■ Task input ■
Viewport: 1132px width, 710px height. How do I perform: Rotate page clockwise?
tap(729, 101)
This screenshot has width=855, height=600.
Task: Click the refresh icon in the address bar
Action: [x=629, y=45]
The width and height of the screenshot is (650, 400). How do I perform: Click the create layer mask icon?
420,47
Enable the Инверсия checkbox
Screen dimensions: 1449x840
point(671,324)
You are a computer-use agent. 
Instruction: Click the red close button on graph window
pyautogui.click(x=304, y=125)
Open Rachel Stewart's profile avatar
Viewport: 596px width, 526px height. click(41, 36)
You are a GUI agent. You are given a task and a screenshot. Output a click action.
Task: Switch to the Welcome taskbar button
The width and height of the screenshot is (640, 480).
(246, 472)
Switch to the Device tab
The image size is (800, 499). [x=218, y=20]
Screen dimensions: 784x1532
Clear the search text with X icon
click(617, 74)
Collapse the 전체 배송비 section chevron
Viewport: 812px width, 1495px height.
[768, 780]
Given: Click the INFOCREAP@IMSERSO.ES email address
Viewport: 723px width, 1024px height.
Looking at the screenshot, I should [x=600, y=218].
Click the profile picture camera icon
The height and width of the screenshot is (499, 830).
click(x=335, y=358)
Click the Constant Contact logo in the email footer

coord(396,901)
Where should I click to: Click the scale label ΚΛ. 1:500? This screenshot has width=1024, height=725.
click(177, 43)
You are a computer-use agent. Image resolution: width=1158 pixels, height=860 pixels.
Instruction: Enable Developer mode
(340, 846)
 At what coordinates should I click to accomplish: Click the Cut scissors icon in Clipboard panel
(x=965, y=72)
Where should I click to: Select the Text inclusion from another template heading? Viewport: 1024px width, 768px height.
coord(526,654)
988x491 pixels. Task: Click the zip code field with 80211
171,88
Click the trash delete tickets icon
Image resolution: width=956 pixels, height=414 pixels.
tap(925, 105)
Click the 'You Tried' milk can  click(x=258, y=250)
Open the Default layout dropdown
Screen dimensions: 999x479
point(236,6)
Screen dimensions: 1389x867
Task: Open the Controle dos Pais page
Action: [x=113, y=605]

■ Exercise aim ■
Of the lines in the data above, some may include the word "computer"; state how many, with no added words.

■ Result of the exercise ■
2